アンモニアの工業的製法でハーバーボッシュ法がありますが、これはルシャトリエの原理を利用し効率良くアンモニアを生成する方法です。理由を可逆反応における温度変化と平衡の移動との関係から見てみましょう。
温度変化と平衡移動
熱化学方程式
\( \mathrm{2NO_2=N_2O_4+57kJ}\)
においてルシャトリエの原理により、圧力を加えると反応が右に進みます。
圧力を加えるとそれを打ち消す方向に反応が進む、それがルシャトリエの原理でしたよね。
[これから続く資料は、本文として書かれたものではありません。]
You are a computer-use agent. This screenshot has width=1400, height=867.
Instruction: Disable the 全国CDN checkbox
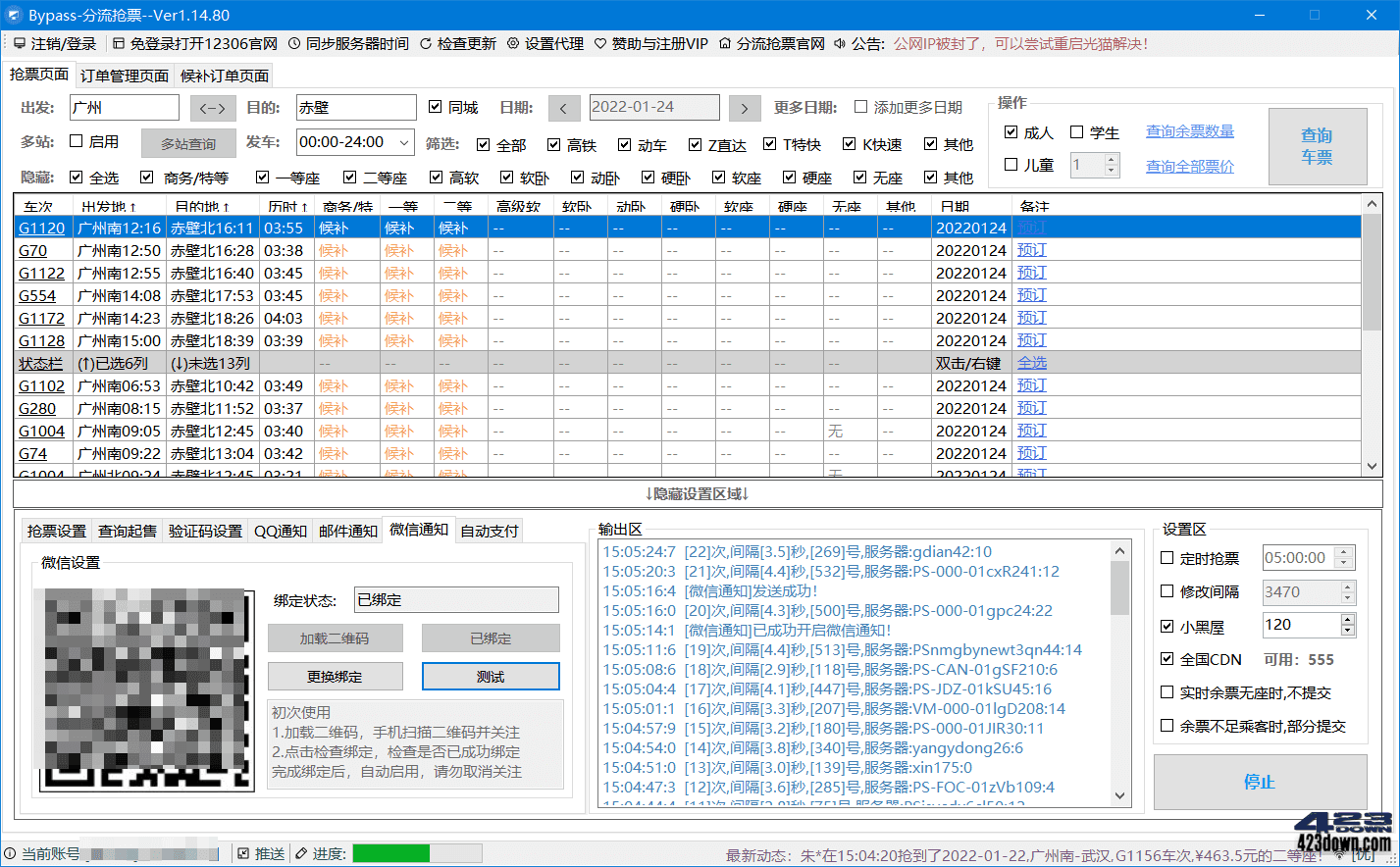coord(1167,659)
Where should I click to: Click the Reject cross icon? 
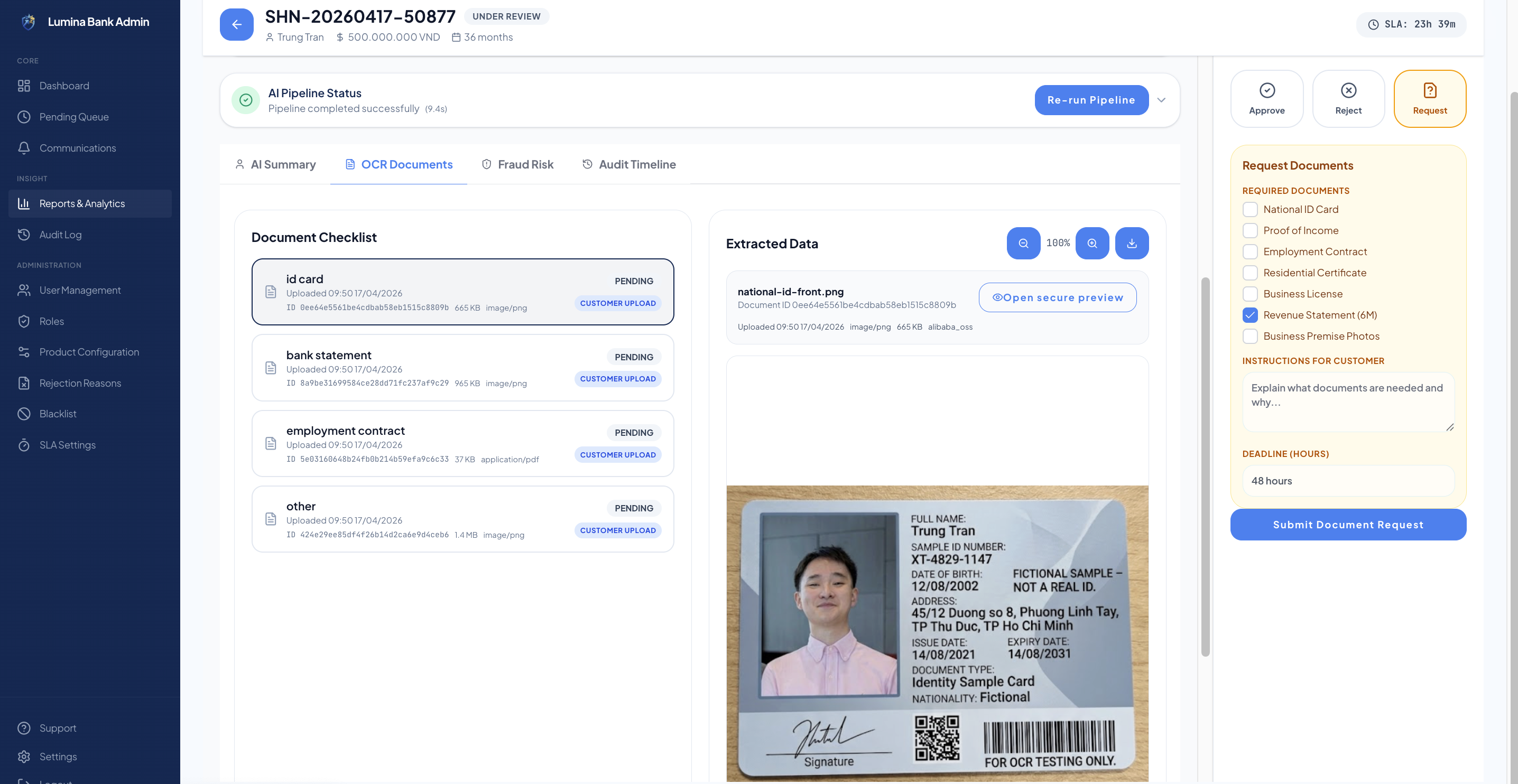[x=1348, y=90]
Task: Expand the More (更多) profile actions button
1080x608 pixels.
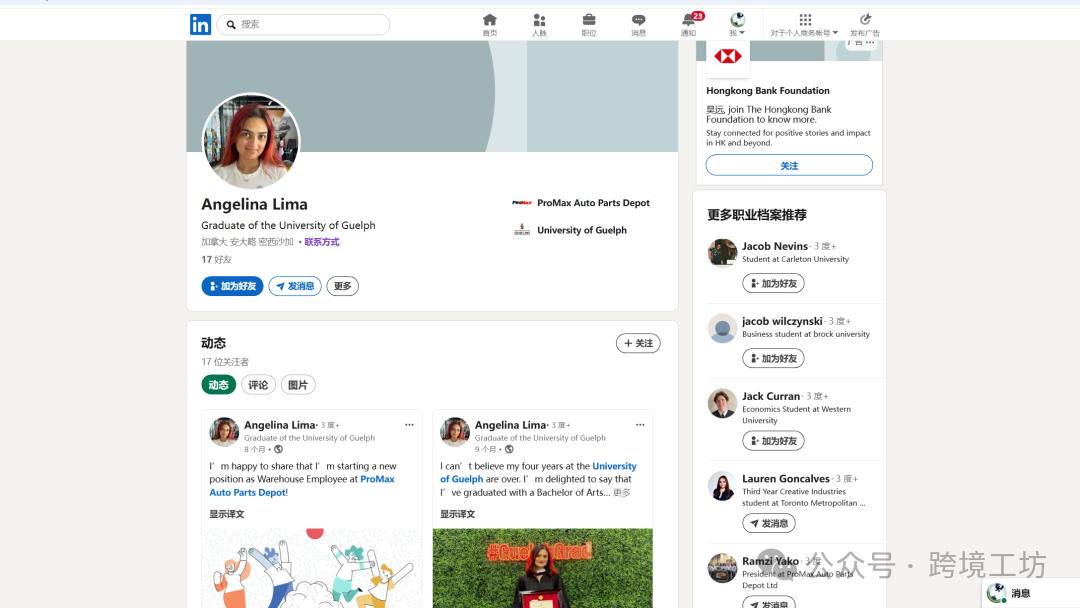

ところがこの熱化学方程式で表されている反応が平衡状態にあるとすると、加熱すると吸熱反応の方向に平衡移動します。
この反応の場合、二酸化窒素(\(\mathrm{NO_2}\))が増える(赤褐色が濃くなる)方向になります。
左向きの反応が進むということですね。
このように、濃度や圧力のように増加させると減少させる(打ち消す)方向に平衡移動するルシャトリエの原理は熱(温度)においても言えるということなのです。
加熱すると吸熱反応の方向に、逆に冷やす(冷却する)と発熱反応の方向に平衡移動します。
\( \mathrm{2NO_2=N_2O_4+57kJ}\)
の場合、右に反応が進むと発熱反応となりますので、加熱すると左向きの反応が進みます。
逆に冷却すると発熱反応である右に向けて反応が進みます。(赤褐色が薄くなる。)
ここでひとつ注意が必要です。
\( \mathrm{2NO_2=N_2O_4+57kJ}\)
において加熱すると反応が左に進みます。これは間違いありません。
ただ、温度を変えるということは平衡定数も変わるということです。
この反応の平衡定数 \( K\) は
\( \displaystyle K=\mathrm{\frac{[N_2O_4]}{[NO_2]^2}}\)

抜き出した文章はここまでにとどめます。